Although various studies over the years suggest a wide range of undervaluation (from as low as 3% to as high as 50%), the general understanding is that the Yuan remains substantially undervalued. The true value of the Yuan is impossible to ascertain.
What Gives Value to Leading Cryptocurrencies
An open market economy is so complicated that no one person or government can understand it or manage it. Fundamentally, the open market operates solely based on supply and demand.
The natural flow of supply and demand becomes unstable every time governments and central banks manipulate the value of money for any purpose. Money and prices are the information network enabling billions of people to cooperate together productively.

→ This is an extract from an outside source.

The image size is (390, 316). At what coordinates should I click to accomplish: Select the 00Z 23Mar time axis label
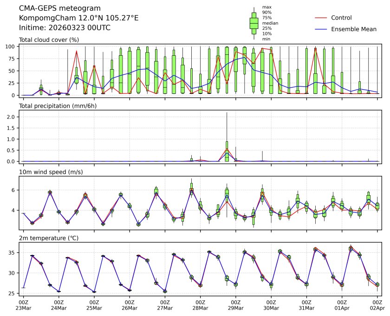23,305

For centuries, the world operated on the gold standard that created a common currency that no single government could control. It was a common global currency. The stability of gold makes a direct comparison possible between a vacation home in the Caribbean Islands with an hour of labor in the American Heartland. As the demand for vacation homes increases, the cost in gold to make the purchase increases in proportion. More labor is demanded to build more vacation homes and the cost of labor increases. The same happens for the cost of a loaf of bread in the American Heartland. If the demand for bread increases, the cost of labor to grow wheat and produce flour increases.
Bitcoin as Digital Gold
A stable value for gold regardless of location or goods/services traded allows the complexity of the economy to increase. Fiat currencies easily obstruct supply and demand through manipulation such as devaluation or changes in the supply of available money.
People have always sought to make their “money” as stable in value as possible. The final decades of the worldwide gold standard (the 1950s and 1960s), were the most prosperous decades of the past hundred years.
Limiting the amount of cryptocurrency available (no more than 21 million Bitcoins), has become the gold standard for the internet of things (IoT). Cryptocurrencies are based on blockchain technology that eliminate the need for middlemen like central banks, governments, or even clearinghouses like credit card companies. It relies on a publicly and continuously updated ledger to instantly record all transactions taking place. The buyer and seller interact directly with each other, removing the need for verification by a trusted third-party intermediary. This cuts out middlemen to allow businesses and services to be decentralized and stable.
Bitcoin Adoption in the Financial System
Of course, cryptocurrency is still a nascent asset class, though it is growing quickly. Bitcoin started a decade ago and remains the most popular crypto asset. Today, many major businesses use cryptocurrency and blockchain technology including:
- Walmart (within the supply chain)
- Domino’s Pizza
- Goldman Sachs
- Royal Bank of Canada
- Red Cross
- United Way
- AMC Theaters
- PlayStation Network
As Bitcoin adoption increases, the scarcity all but assures that the price of Bitcoin will continue to grow. As Bitcoin’s value grows, the question becomes: should we view Bitcoin as a currency or a store of value?